Israelis too suffer from endless delays on the road. We too pass through checkpoints on a daily basis. The difference is that the soldiers are trained to quickly differentiate between those who clearly mean no threat and those who might pose a threat. No Israeli woman has ever blown up an Israeli bus – and so Israeli women pass through quickly. No Israeli grandfather has positioned himself between two families in a café and blown himself (and them) to smithereens, and so, Israeli grandfathers pass through the checkpoints. But Palestinian women have blown themselves up; Palestinian grandfathers have murdered and helped their sons and grandsons to murder and so yes, they will wait and be checked.

“If Bush got through Hawara to Nablus, he'd find a city where the Palestinian Authority, which the United States and Israel are supposed to be supporting, is rapidly losing credibility every time Israeli forces close down the city to round up militants, as they did over the weekend. Israel may have valid security reasons for going in, but these operations do irreparable damage to the standing of Palestinian leaders.” Wedeman continues, not even realizing that he has, in essence proved himself a fool.

“Maybe when the U.S. president went to Bethlehem Thursday, he may have seen what Israel calls its security barrier -- a 24-foot-high concrete wall encircling most of the town. Israel put it up to stop suicide bombings, a measure that appears to be working when it comes to cutting down on the number of attacks.”

Here is an interesting part of the article. So, the security barrier is working, so admits Wedeman. “But the Palestinians call it the ’racist apartheid wall.’ The wall has all but destroyed the local economy, cutting Bethlehem off from much of its farmland and reducing the flood of tourists to a trickle.” So, let us understand. The security barrier is saving the lives of hundreds of Israelis, perhaps even thousands when you take into account the injured, the orphaned, and other lives horribly effected by the endless and brutal suicide attacks. At the same time, this life-saving barrier is damaging the Palestinian economy.

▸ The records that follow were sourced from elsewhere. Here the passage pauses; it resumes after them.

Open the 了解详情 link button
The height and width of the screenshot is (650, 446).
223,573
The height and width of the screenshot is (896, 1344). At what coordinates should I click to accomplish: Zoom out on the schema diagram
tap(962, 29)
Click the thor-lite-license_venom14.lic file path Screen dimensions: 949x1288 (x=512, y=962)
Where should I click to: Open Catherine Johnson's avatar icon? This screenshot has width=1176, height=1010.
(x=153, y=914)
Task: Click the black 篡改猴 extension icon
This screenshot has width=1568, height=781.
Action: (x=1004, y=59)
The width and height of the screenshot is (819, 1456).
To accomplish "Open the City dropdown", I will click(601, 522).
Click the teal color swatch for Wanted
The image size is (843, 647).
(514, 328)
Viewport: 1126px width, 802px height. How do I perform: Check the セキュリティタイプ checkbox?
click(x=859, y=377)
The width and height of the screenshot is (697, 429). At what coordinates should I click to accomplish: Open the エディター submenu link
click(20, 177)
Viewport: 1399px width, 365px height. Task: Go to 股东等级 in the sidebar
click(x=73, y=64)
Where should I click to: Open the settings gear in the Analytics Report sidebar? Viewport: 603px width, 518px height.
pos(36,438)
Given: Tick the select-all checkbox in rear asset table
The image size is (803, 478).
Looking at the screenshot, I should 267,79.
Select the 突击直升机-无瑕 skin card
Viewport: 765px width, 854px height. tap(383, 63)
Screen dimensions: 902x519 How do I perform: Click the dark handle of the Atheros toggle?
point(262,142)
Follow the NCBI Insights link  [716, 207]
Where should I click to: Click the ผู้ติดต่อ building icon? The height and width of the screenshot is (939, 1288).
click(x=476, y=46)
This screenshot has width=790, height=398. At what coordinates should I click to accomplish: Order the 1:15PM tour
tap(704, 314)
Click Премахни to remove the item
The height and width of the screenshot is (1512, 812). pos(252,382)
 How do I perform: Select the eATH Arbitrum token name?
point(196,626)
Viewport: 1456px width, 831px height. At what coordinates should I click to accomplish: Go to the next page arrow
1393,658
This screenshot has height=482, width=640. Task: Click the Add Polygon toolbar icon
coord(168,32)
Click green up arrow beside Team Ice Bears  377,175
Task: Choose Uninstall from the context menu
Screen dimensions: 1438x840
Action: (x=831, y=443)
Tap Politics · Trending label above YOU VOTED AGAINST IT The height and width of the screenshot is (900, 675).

Ok, I can live with that. In fact, that’s what I do – I live, because the barrier protects me from the Palestinian bomber. Yes, the Palestinian bomber and his people (many of whom protect and shield him from capture and arrest) have less money. So, perhaps, one would suggest to a rational and logical mind, if the Palestinian leadership stops inciting violence and promoting the idea of suicidal glory from the time children start elementary school up through all the stages of their often self-shortened lives, the barrier would become less necessary and could, as the Israelis have said all along, be replaced or removed.

Arnold Roth, whose beloved daughter Malki was murdered by a Palestinian suicide bomber who hid his explosives in a guitar case as he passed through a checkpoint with his “girl friend” summed up the barrier and the issue of the Palestinian’s damaged economy and quality of life perfectly. Don’t you dare talk to me about the Palestinian quality of life, he told reporters, when my daughter was denied life itself.

When a journalist loses his sense of fairness, his ability to understand, if not agree, with both sides of a conflict, he should be dismissed. We look forward to the day when CNN will realize that Ben Wedeman’s twisted sense of what is happening in the Middle East hurts CNN’s credibility and serves no purpose in helping educate the world about the real conflict in the Middle East.